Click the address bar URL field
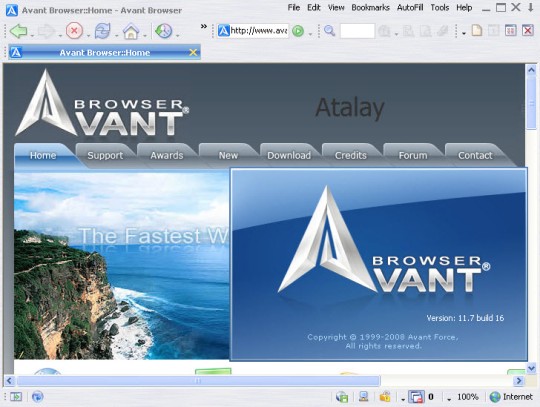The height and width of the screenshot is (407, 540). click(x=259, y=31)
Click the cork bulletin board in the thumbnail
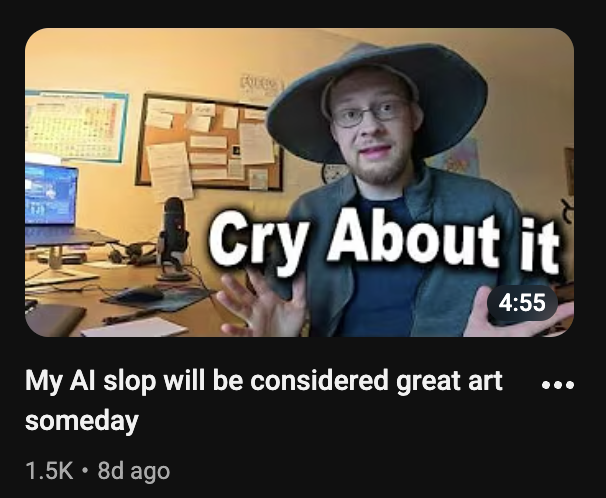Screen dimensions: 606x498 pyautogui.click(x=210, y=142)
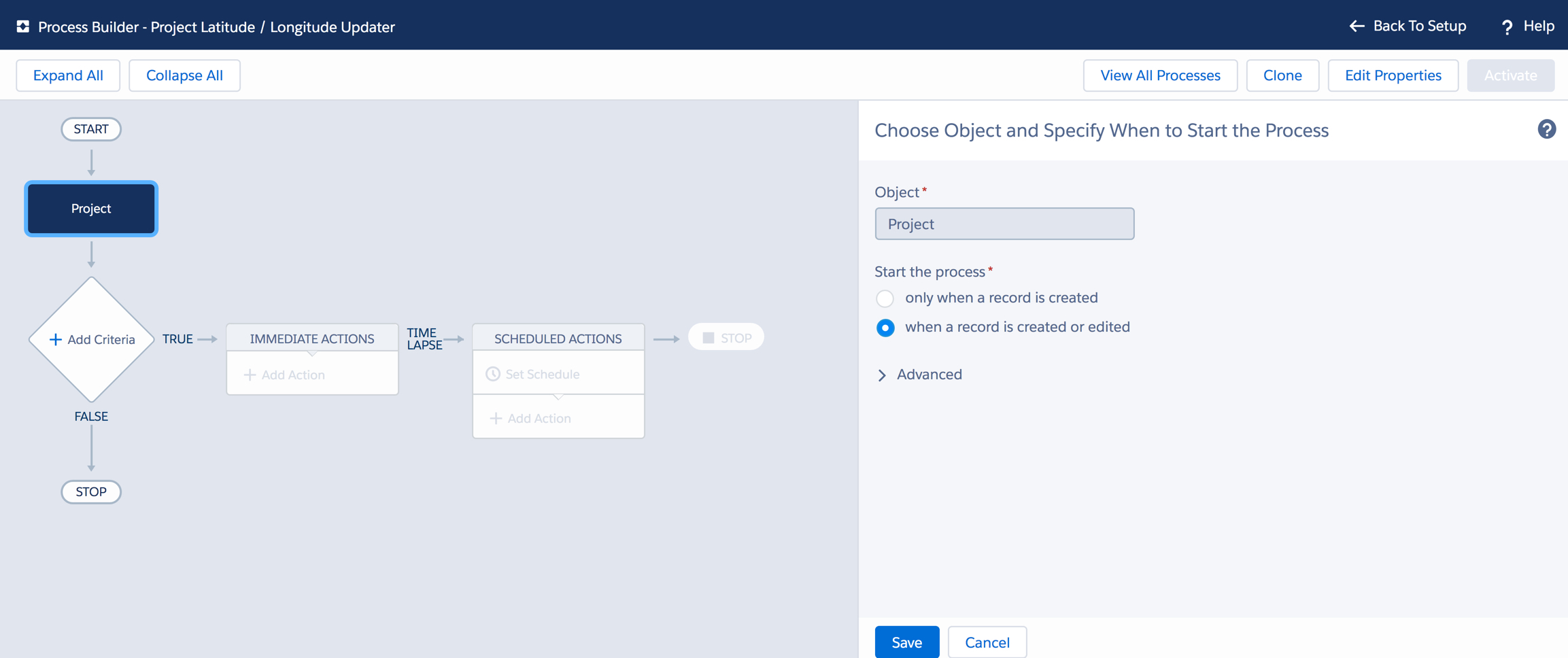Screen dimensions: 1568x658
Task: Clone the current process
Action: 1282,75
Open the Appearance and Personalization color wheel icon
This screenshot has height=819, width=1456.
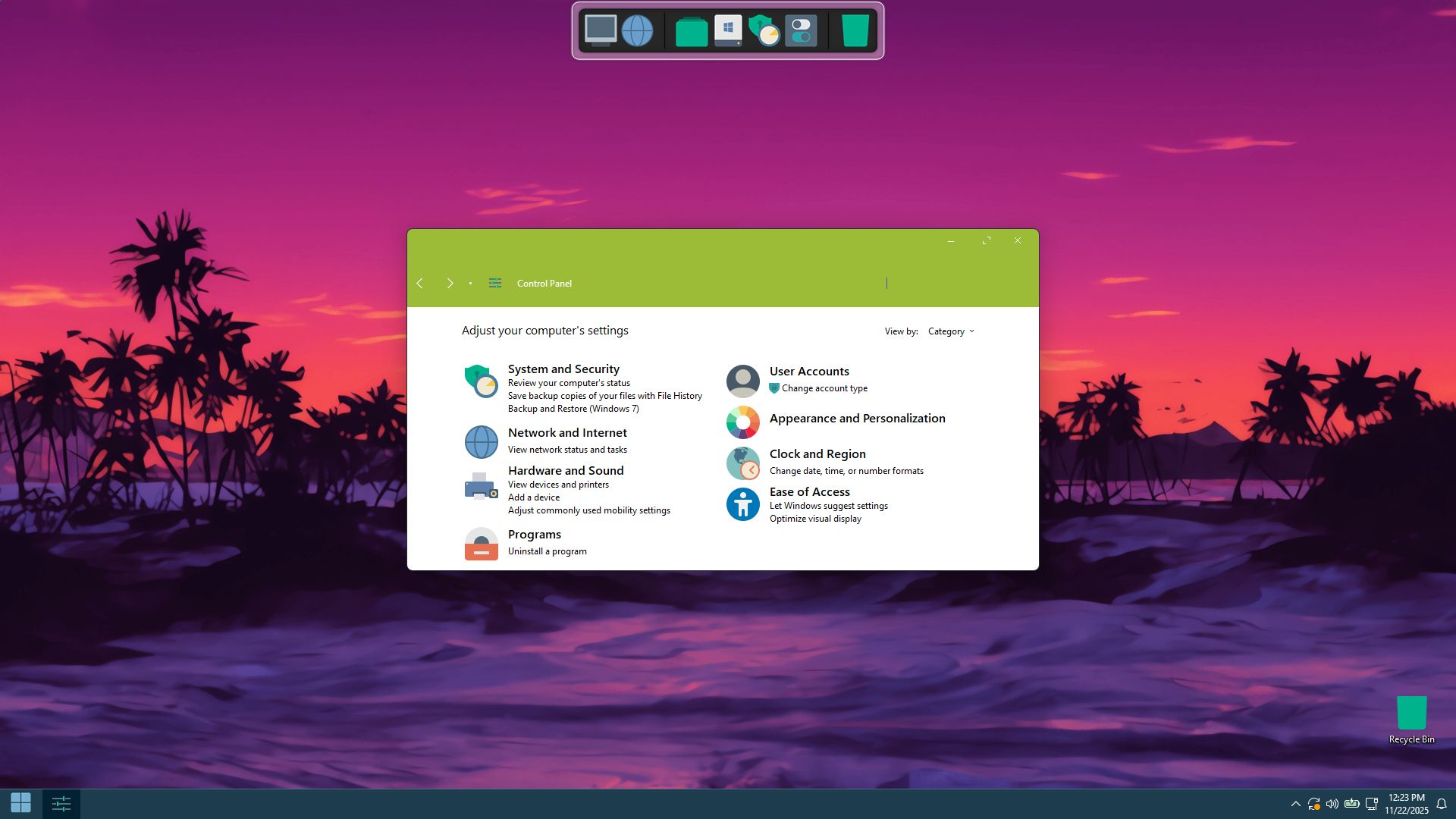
::::
#### What to work on
The copy should hold every entry above word for word and none of the pictures.

#### Response
Click the address bar URL field
The height and width of the screenshot is (407, 540). click(x=259, y=31)
Click the cork bulletin board in the thumbnail
Screen dimensions: 606x498 pyautogui.click(x=210, y=142)
Screen dimensions: 1568x658
Task: Clone the current process
Action: 1282,75
Open the Appearance and Personalization color wheel icon
This screenshot has height=819, width=1456.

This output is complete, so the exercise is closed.